We played with the kids in the evening. Their favourite game was Pictureka, a high-speed, pattern-matching game like Snap. After Fraser’s astute show of fact retention, Lachlan shined when it came to visual wits. He was a Pictureka whizz and loved the attention of being ahead. When he thought he was slipping, however, the cheeky side emerged as he cheated and whinged in an effort to win. We put them to bed and read each of them a story. I had to be dragged out of Fraser’s room after the pair of us couldn’t pull ourselves out of a book about submarine creatures. I kept explaining facts about each of the animals drawn in the book and Fraser ascribed the information to memory like a hard-drive. Cousin Ben was out “networking” all evening. We sat-out the late hours in the living room, getting to know Mum, Monica, “Mon”, and the challenges of young parenthood. She was thoroughly sweet and interesting to talk with. Having two boys can be like keeping rabid monkeys but Mon shrugged-off the strain and found a good balance between giving them a healthy lifestlye while letting them loose to be the little firestorms that they could be.

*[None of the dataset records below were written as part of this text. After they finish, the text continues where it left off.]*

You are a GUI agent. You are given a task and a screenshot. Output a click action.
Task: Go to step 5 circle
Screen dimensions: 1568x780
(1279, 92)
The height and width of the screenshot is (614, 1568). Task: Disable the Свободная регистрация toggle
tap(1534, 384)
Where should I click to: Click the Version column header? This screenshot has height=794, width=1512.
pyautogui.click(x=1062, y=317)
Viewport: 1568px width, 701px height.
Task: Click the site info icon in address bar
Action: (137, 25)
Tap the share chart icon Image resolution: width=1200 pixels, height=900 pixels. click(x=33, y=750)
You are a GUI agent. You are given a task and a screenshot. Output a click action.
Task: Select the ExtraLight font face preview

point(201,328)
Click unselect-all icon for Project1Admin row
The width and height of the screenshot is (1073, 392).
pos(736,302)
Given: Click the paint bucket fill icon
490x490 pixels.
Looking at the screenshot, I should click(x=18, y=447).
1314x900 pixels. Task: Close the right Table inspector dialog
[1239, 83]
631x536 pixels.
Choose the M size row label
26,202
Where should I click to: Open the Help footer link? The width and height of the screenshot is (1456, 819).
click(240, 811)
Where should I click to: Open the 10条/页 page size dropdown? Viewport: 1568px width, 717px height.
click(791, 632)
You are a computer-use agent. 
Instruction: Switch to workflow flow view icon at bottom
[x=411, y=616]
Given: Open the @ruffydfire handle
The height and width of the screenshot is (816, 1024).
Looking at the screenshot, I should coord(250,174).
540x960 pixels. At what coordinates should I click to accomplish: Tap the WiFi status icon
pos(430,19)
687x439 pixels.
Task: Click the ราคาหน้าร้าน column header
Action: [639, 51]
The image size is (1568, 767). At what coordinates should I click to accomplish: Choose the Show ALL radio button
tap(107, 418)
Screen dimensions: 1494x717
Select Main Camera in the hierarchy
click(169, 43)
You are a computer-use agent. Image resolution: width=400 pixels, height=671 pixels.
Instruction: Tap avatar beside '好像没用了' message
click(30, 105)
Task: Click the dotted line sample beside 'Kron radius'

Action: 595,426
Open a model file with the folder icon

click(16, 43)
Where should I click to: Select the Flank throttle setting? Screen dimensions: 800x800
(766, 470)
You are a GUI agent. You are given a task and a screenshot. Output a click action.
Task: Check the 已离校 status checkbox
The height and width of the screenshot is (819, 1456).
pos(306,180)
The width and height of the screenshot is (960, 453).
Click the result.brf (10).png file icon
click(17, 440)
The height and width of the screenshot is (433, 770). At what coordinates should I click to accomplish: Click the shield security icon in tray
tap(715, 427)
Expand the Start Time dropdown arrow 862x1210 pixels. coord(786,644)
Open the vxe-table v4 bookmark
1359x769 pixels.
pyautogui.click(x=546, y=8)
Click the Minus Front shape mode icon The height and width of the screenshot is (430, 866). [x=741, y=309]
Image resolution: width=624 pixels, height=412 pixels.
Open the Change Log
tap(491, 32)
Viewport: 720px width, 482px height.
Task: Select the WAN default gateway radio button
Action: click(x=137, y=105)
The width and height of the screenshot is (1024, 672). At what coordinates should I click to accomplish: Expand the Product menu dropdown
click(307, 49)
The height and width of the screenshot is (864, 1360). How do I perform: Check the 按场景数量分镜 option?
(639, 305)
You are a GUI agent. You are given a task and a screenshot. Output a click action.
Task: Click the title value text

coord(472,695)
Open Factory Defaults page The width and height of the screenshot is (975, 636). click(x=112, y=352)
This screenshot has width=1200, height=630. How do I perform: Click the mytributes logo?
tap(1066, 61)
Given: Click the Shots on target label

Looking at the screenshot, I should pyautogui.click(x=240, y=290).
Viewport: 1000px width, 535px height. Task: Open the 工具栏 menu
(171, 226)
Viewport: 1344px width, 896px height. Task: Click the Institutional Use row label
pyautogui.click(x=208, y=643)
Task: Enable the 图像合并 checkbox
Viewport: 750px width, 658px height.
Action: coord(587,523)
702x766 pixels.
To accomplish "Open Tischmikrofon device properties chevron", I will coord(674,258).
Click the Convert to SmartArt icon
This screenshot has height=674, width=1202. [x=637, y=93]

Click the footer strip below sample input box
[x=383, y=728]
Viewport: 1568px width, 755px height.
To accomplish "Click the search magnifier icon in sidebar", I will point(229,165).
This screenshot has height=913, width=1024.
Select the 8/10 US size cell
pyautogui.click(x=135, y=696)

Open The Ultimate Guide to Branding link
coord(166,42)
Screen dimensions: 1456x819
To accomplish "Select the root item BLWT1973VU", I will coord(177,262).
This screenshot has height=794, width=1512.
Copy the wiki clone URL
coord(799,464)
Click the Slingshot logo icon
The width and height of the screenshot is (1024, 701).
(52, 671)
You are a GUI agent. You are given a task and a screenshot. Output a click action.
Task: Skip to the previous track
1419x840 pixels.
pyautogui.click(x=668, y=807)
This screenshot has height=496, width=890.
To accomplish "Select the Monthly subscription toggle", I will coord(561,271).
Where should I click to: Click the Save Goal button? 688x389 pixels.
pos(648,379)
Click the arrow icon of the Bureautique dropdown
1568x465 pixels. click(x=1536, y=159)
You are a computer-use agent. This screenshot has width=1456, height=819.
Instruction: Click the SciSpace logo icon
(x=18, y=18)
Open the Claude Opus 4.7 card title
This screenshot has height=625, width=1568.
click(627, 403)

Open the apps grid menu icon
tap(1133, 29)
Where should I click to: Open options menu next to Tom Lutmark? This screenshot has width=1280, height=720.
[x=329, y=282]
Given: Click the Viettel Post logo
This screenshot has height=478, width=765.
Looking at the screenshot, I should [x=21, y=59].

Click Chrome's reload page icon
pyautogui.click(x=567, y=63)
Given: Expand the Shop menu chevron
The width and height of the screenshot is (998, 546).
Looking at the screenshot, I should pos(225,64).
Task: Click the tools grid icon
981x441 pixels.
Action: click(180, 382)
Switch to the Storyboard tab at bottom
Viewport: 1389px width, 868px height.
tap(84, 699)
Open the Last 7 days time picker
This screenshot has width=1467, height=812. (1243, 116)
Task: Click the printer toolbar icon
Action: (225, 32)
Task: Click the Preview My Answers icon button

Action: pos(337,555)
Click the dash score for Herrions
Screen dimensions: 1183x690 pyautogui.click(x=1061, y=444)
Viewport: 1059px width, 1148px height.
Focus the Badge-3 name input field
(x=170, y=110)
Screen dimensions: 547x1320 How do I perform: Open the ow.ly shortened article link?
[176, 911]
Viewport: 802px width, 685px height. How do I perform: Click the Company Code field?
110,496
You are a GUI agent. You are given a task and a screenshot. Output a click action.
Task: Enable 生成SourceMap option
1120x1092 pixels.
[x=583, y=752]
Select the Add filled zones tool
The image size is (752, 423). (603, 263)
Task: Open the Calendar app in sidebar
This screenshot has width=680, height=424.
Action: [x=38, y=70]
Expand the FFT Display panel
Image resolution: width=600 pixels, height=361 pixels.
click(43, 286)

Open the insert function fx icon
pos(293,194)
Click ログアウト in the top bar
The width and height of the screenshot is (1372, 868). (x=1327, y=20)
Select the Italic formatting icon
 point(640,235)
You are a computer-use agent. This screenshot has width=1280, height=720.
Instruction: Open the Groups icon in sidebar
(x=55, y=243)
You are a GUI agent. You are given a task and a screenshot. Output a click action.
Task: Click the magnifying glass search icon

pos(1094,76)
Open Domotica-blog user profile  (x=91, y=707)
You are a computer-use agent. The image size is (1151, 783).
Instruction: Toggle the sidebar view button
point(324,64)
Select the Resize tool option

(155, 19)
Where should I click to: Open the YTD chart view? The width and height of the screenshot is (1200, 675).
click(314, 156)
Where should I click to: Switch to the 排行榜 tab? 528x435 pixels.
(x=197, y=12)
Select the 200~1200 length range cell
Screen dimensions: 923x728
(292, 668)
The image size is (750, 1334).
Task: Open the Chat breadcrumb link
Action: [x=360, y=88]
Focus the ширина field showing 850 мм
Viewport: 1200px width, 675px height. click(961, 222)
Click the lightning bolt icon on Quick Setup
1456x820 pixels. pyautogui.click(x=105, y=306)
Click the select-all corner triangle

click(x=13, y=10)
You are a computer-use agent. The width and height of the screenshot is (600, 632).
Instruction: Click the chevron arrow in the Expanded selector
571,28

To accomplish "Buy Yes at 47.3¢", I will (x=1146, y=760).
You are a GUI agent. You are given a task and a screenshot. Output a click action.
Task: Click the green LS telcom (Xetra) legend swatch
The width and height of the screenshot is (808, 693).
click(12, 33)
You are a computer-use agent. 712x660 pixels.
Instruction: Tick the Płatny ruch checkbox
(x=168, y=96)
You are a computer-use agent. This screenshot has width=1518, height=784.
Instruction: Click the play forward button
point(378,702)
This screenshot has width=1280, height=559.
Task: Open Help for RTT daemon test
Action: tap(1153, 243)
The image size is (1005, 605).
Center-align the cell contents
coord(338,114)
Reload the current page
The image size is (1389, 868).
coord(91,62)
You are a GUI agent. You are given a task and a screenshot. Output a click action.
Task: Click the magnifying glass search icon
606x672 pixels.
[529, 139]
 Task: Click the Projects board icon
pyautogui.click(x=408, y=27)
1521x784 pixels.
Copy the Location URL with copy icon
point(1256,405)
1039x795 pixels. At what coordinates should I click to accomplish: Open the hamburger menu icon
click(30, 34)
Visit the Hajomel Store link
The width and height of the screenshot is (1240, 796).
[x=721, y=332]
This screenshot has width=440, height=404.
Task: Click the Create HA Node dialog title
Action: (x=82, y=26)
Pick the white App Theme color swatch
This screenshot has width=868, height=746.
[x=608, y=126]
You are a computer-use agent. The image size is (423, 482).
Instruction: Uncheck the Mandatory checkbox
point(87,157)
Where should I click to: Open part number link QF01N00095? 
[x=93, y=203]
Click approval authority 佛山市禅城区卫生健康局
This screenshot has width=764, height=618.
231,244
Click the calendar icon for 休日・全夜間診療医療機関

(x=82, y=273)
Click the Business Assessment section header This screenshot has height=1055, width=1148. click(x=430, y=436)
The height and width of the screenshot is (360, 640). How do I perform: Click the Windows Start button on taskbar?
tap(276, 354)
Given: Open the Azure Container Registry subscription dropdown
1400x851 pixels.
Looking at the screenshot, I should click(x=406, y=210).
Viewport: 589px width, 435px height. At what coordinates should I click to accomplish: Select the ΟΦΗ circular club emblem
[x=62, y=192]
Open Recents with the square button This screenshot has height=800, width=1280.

Mon took us and little Lachlan out the next day for a brief look at Auckland before our bus out of town. Parks nestled among the tracts of housing, surrounded by water in every direction, with the towers of the city centre squeezed into a tight isthmus. The centre itself, crowned by the Sky Tower, resembled many other modern cities, especially Sydney, but as we drew closer to it the truth of its scale became apparent, as suddenly we were in it, then back out the other side. It is tiny. It’s quite cute in that way. There didn’t seem to be much to keep anyone occupied in town for more than a day or two but it was clear that the area abounded in opportunities for good living, albeit small-town living compared to the cities we’ve known. The shops and services were unquestionably western and familiar. The prices were similar to Australia but with the edge taken off. But we didn’t have much chance to familiarise with Auckland before our coach was ready to leave.